Reproduce the Return of the Giant Majin review below word for word, from its title line through its final sentence.
======== SOURCE TEXT ========
Return of the Giant Majin (1966)

aka Daimajin gyakkushu
Article 2525 by Dave Sindelar
Viewing Date: 3-3-2008
Posting Date: 7-11-2008
Directed by Kazuo Mori
Featuring Riki Hashimoto, Shinji Hori, Shiei Iizuki
Country: Japan

A festival in a lakeside village is interrupted by an invading warlord, who blows up their god Majin. However, that doesn’t mean that Majin is dead…

There are moments during the first sixty minutes of this movie where I wondered why I was bothering; after all, I’ve seen the other two Majin movies, and all three of them follow the same plot. Basically, the first sixty minutes of the movie is an exercise at seeing how bad things can get for the villagers until Majin finally goes on his rampage. This is perhaps the weakest of the three movies in this regard; I found the story very confusing during this segment. But then, Majin rises and wreaks his vengeance, and you know why you bothered; Majin remains one of the most impressive giant monsters of all time, an invincible force of deliberate implacable vengeance, and his every reverberating footstep sends chills down your spine. Whatever flaws plague the first sixty minutes, the magnificent climax more than makes up for it. Quite frankly, I’m surprised that no one has bothered to resurrect Majin in recent years, though it may be because he is far less well known than Godzilla or Gamera. I still think Majin’s theme music has more than a passing resemblance to Godzilla’s theme, which is no doubt a deliberate move on Akira Ifukube’s part, as he composed both pieces of music. Still, if any monster has earned the right to cop the Godzilla theme, Majin has.
======== ROWS ========
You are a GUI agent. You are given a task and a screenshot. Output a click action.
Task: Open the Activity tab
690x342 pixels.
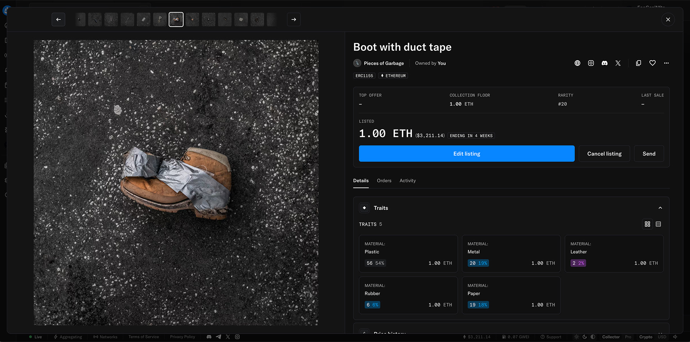click(408, 181)
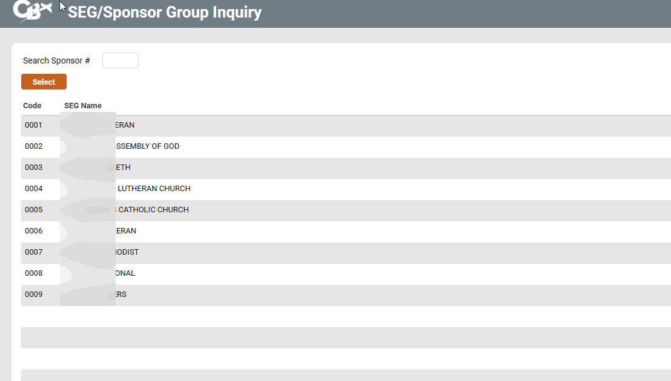This screenshot has width=671, height=381.
Task: Select the last entry, code 0009
Action: [x=34, y=295]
========
ANSWER TO THIS TASK =>
Return of the Giant Majin (1966)

aka Daimajin gyakkushu
Article 2525 by Dave Sindelar
Viewing Date: 3-3-2008
Posting Date: 7-11-2008
Directed by Kazuo Mori
Featuring Riki Hashimoto, Shinji Hori, Shiei Iizuki
Country: Japan

A festival in a lakeside village is interrupted by an invading warlord, who blows up their god Majin. However, that doesn’t mean that Majin is dead…

There are moments during the first sixty minutes of this movie where I wondered why I was bothering; after all, I’ve seen the other two Majin movies, and all three of them follow the same plot. Basically, the first sixty minutes of the movie is an exercise at seeing how bad things can get for the villagers until Majin finally goes on his rampage. This is perhaps the weakest of the three movies in this regard; I found the story very confusing during this segment. But then, Majin rises and wreaks his vengeance, and you know why you bothered; Majin remains one of the most impressive giant monsters of all time, an invincible force of deliberate implacable vengeance, and his every reverberating footstep sends chills down your spine. Whatever flaws plague the first sixty minutes, the magnificent climax more than makes up for it. Quite frankly, I’m surprised that no one has bothered to resurrect Majin in recent years, though it may be because he is far less well known than Godzilla or Gamera. I still think Majin’s theme music has more than a passing resemblance to Godzilla’s theme, which is no doubt a deliberate move on Akira Ifukube’s part, as he composed both pieces of music. Still, if any monster has earned the right to cop the Godzilla theme, Majin has.